Around the world, one dish at a time.

Don’t Go to Italy Without Trying These Ten Amazing Food Experiences

For many of us, the main purpose of any trip to Italy is food. Yes, we’ll pay homage to temples and sculpture, to churches and galleries, to mountains and lakes, to canals and aqueducts, to walled cities and crumbling palazzos, but much of the time we’ll be worshipping at the altars of wine, cheese and pork products. Whether you’re headed to Eataly on a whirlwind multi-stop tour or a serial guest in La Bella Italia, here’s ten food experiences you really should try.


Watch Mozzarella Being Made

If you’ve only ever tasted pizza mozzarella, then watching the real stuff being made is bound to be a revelation – not least for the kneading and stretching which gives the finished product its shiny texture. It’s easy to visit artisan producers around Salerno if you speak enough Italian to make an appointment – or head to Barlotti, near the stunning temple of Paestum, where there are daily tours and tastings.

Eat Ragù in Bologna

Spaghetti Bolognese (“spag bol” if you’re British) is many Anglo folk’s first introduction to Italian food. The dish did, indeed, originate in Bologna, but the authentic Ragù alla Bolognese is a very different entity – not least because it’s typically served with tagliatelle (wide fresh egg pasta), and the signature ragù is glossy, thick and oily compared to the tomato-laden British version. Just stroll down Via Augusto Righi and pick a trattoria.

Learn How to Make Pasta

A trip out to an agriturismo – a farm converted into a foodie holiday experience – is a must-have Italian food experience. At the lovely Podere San Giuliano outside Bologna, they grow their own tomatoes for passata, among many other things, a celebrity chef heads up the restaurant, and the rooms are tranquil and simple.

Taste Balsamic Vinegar

That stuff you’ve got in the cupboard? It might be balsamic vinegar of Modena, but it’s almost certainly not the authentic, artisan variety, which can range in flavour from something akin to pomegranate syrup through to a rich, mellow vinegar concoction (more here). The town of Spilamberto, outside Modena, is home to the Balsamic Vinegar Museum, not to mention a bunch of balsamic stores, most of which offer tastings.

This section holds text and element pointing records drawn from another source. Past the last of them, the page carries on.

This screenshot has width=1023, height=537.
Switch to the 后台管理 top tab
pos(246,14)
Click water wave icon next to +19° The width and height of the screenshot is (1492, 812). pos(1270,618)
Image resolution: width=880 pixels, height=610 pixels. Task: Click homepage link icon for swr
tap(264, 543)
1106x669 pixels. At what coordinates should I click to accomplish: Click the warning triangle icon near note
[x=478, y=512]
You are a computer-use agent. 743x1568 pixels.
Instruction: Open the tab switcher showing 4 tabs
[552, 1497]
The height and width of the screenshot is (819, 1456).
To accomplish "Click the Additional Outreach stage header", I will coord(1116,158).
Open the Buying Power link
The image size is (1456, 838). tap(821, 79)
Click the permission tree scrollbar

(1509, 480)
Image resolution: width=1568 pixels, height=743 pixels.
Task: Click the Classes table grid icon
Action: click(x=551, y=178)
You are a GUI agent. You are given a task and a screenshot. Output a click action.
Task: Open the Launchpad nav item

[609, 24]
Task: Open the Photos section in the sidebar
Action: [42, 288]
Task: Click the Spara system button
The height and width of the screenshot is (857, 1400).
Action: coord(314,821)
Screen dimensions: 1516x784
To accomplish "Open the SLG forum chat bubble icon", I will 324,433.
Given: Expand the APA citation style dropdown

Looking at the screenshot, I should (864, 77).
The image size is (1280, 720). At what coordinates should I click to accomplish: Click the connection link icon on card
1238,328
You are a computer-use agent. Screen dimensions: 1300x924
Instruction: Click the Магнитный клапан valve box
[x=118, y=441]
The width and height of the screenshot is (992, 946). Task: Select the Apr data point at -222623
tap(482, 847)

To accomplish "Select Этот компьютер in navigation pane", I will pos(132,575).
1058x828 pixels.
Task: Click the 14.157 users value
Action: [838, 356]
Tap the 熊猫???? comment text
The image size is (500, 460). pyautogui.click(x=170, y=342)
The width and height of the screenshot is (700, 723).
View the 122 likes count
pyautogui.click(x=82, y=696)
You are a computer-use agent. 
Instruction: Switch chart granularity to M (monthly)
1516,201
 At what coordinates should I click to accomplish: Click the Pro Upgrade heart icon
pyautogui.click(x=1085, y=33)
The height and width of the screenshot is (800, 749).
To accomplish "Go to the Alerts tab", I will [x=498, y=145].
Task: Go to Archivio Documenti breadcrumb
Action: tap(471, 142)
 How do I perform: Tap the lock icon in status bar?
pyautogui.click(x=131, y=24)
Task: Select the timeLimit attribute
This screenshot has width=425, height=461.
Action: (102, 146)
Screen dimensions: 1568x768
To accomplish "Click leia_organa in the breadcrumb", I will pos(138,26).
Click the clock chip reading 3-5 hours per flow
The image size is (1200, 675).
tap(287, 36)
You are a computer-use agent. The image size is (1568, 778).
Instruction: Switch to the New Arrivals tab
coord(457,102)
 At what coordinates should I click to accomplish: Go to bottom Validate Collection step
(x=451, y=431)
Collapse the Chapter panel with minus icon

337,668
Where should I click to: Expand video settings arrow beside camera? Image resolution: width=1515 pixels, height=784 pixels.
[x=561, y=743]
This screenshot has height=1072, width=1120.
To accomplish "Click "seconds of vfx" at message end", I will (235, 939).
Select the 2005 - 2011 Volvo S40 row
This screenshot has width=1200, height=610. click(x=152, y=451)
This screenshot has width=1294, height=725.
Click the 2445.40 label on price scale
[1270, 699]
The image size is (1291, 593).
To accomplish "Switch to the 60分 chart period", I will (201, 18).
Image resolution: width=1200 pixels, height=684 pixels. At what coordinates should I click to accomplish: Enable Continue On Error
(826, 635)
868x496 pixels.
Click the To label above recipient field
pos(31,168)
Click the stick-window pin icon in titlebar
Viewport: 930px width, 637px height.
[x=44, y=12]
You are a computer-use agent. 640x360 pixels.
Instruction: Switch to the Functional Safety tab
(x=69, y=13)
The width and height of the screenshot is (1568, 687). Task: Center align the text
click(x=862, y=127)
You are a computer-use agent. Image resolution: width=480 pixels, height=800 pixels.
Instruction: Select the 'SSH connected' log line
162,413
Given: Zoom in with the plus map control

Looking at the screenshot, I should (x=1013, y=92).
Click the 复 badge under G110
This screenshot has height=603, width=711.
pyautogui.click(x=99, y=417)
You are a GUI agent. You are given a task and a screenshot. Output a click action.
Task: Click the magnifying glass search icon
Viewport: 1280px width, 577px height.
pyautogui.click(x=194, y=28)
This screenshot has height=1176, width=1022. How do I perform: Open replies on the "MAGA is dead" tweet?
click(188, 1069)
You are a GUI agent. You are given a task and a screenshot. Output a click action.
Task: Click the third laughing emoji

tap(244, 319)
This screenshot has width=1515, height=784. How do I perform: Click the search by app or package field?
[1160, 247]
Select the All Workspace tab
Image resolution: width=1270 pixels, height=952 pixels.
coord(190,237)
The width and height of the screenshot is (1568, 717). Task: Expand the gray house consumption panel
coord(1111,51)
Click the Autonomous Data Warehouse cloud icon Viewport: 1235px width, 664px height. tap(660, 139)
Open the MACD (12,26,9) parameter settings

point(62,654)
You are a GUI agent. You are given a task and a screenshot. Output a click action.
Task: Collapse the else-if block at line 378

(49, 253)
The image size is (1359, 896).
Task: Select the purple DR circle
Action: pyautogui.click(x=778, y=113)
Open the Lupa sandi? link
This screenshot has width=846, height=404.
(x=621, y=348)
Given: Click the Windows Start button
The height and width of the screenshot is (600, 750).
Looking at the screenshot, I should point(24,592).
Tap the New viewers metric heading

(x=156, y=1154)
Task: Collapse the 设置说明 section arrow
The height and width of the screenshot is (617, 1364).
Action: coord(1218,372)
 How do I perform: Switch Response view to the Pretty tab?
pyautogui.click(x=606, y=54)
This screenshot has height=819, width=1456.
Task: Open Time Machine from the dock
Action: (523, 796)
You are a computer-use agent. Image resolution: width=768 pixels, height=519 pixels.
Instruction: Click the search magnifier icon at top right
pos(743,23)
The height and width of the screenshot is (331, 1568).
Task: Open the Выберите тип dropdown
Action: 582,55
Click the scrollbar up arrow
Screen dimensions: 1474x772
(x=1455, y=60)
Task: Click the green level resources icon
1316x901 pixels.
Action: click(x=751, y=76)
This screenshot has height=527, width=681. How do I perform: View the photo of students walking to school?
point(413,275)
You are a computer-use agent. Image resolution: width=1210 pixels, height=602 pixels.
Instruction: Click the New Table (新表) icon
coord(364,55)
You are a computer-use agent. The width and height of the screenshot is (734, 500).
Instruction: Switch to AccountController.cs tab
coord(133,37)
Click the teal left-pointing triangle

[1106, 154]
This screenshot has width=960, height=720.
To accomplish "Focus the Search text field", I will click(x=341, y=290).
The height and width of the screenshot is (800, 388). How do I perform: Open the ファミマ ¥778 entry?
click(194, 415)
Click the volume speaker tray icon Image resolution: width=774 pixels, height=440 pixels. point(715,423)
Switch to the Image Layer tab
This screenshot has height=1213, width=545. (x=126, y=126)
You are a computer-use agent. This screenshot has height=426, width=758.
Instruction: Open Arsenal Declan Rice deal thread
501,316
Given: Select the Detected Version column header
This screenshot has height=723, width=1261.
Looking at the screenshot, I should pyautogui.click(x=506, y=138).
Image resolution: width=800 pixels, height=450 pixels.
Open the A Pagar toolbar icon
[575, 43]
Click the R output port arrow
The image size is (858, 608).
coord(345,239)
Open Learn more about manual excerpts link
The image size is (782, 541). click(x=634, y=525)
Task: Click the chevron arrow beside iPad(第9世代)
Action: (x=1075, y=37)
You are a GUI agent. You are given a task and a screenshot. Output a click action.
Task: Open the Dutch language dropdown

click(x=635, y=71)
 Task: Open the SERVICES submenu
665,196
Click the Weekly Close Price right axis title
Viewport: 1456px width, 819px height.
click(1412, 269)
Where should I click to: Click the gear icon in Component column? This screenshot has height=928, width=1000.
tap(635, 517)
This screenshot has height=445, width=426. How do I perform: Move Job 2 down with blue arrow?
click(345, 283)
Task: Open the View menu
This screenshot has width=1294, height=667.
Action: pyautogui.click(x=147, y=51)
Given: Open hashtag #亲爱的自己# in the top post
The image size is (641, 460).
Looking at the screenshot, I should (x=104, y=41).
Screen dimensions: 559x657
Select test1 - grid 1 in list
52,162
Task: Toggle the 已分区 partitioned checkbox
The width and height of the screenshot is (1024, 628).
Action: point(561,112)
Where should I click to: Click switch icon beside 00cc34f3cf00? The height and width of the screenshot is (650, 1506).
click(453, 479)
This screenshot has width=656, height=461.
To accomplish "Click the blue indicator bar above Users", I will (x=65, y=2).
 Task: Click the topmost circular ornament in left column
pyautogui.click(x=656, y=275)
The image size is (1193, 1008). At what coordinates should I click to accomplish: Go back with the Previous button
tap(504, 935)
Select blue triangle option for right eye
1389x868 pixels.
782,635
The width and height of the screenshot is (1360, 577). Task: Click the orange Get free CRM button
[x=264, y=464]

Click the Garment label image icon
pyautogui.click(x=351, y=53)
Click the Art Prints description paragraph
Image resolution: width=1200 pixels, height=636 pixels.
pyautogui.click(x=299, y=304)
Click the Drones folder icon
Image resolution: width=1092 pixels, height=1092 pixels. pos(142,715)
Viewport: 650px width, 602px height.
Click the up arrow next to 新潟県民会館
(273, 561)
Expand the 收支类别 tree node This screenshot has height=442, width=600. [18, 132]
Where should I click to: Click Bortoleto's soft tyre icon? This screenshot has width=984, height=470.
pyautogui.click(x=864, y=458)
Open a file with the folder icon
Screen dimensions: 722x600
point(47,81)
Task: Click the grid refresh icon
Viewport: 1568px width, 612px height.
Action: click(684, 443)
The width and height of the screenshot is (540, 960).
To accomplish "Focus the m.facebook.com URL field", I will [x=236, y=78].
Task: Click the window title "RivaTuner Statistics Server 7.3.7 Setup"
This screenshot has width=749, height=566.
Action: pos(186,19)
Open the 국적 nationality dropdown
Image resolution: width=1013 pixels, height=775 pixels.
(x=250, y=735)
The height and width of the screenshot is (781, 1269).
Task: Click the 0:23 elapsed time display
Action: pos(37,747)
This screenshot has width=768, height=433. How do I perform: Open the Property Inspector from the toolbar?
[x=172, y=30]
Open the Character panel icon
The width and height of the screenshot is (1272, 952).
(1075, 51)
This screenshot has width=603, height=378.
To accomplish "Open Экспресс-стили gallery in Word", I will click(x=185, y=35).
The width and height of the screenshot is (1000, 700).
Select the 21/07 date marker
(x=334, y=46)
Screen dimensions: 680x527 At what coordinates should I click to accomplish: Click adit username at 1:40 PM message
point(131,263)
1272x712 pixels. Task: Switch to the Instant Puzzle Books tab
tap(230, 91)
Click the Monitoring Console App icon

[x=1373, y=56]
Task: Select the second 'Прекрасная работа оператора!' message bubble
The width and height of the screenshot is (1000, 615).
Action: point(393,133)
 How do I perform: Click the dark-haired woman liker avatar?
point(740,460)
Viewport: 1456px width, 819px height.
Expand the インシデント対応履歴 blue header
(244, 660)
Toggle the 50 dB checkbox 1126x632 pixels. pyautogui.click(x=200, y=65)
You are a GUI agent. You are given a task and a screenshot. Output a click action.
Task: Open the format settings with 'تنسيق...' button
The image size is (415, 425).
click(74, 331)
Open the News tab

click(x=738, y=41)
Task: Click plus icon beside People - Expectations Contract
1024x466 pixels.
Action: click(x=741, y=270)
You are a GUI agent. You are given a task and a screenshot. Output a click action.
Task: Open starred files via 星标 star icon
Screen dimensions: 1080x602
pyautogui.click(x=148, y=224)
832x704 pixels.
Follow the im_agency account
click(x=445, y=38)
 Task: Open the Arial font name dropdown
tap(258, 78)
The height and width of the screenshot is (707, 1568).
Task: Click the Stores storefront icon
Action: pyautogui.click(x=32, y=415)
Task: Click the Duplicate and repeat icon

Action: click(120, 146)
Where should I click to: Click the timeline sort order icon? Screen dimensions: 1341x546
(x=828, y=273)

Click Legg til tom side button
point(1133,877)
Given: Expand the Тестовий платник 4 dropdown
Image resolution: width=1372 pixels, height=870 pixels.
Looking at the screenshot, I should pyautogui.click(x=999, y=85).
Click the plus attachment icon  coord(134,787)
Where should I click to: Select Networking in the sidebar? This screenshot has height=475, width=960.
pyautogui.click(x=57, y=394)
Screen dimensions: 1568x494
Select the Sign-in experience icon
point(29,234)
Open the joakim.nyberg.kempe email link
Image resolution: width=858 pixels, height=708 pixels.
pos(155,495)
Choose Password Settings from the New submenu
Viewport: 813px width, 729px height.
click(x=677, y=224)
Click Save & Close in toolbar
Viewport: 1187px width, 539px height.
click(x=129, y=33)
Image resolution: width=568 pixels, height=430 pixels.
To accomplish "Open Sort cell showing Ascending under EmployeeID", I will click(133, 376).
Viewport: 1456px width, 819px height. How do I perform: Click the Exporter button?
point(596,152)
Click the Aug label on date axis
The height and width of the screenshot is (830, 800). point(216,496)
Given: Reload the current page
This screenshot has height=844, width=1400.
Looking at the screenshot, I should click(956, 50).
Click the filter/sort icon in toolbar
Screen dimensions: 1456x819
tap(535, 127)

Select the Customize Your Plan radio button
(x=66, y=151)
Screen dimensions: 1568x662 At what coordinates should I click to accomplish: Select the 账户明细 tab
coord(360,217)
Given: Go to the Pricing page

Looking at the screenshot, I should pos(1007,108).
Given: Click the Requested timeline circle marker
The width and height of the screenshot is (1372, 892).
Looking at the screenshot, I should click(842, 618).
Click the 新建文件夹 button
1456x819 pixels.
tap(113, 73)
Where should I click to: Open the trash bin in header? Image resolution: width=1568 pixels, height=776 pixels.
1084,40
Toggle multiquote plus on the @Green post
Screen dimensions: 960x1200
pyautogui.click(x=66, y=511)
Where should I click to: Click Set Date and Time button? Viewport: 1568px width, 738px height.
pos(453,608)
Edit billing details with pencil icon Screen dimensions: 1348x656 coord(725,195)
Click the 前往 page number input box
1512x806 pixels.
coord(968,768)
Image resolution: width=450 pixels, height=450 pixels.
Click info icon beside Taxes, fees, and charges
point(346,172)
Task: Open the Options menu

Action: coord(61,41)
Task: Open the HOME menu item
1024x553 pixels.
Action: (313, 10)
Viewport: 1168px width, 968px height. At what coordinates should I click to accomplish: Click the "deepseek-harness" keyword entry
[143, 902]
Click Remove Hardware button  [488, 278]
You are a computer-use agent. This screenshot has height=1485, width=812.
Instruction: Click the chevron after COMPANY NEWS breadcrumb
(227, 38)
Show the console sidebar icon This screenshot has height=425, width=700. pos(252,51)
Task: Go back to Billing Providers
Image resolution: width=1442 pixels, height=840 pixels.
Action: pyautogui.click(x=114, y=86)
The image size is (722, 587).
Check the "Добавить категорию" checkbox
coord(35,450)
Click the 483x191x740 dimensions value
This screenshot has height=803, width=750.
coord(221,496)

Order Carpaccio in Harry’s Bar

A Bellini in Harry’s Bar, Venice, is a tourist rite of passage. But Harry’s Bar didn’t just create the Bellini, a blissfully smooth blend of Prosecco and peach purée, but the carpaccio, a dish of wafer thin raw beef with a mustard-mayo dressing, apparently for an aristo whose doctor had put her on an early version of the paleo diet. It’s delicious.

The gloriously grandiose exterior of Peck, Milan's poshest deli.

Shop at Peck

Think Harrods Food Hall, but in Milan, and without (most of) the tourists – so, classier, more affordable, and altogether better, with a deli counter that will have you swooning. It would be easy to get extremely carried away here, between the wild strawberries and the pork and cheese feast – note there’s a related eatery next door. (And, yes, you can shop online –

Eat a Ham Sandwich

The perfect cure, on the perfect ham, can make the humble ham sandwich – scoffed at a suitably humble “bar”, the alcohol-friendly cafes where many Italians eat breakfast – a thing of absolute beauty. Our personal favourite? 40-month aged San Daniele prosciutto in I Rusteghi – yet, whether it’s a high-end enoteca like I Rusteghi or a neighbourhood joint, provided you’re off the main tourist drag it’s hard to go wrong.

Scoff Pizza in Naples

You’d be gullible to believe the old story that the Margherita pizza was named by a Neapolitan pie-maker for Queen Margherita – even if Pizzeria Brandi does display a letter from the Queen, most of Italy didn’t eat pizza till the 1960s. That said, Naples is the home of pizza, while Pizza di Napoli is found across Italy, so Brandi makes as good a choice as any.

Dine in an Italian Home

Ideally, of course, your sojourn in Italy would involve making friends with a perfect Italian family, or sophisticated Italian couple, who would invite you to dine in their home. makes this possible: guests pay for formal (or semi-formal) dining in often quite spectacular residences, with their hosts and a few passing tourists.

Try Something Different

I’m a huge fan of trying things that seem like they should be revolting just to see whether they are or not and, given every region of Italy seems to have its own special things to do with tripe (that’s a part of the stomach of multi-stomached, herbivorous animals), why not give that a go? Alternatively, opt for ossobucco, the luscious calf-shin dish with about a bazillion calories. Do eat the marrow, though: that’s the whole point.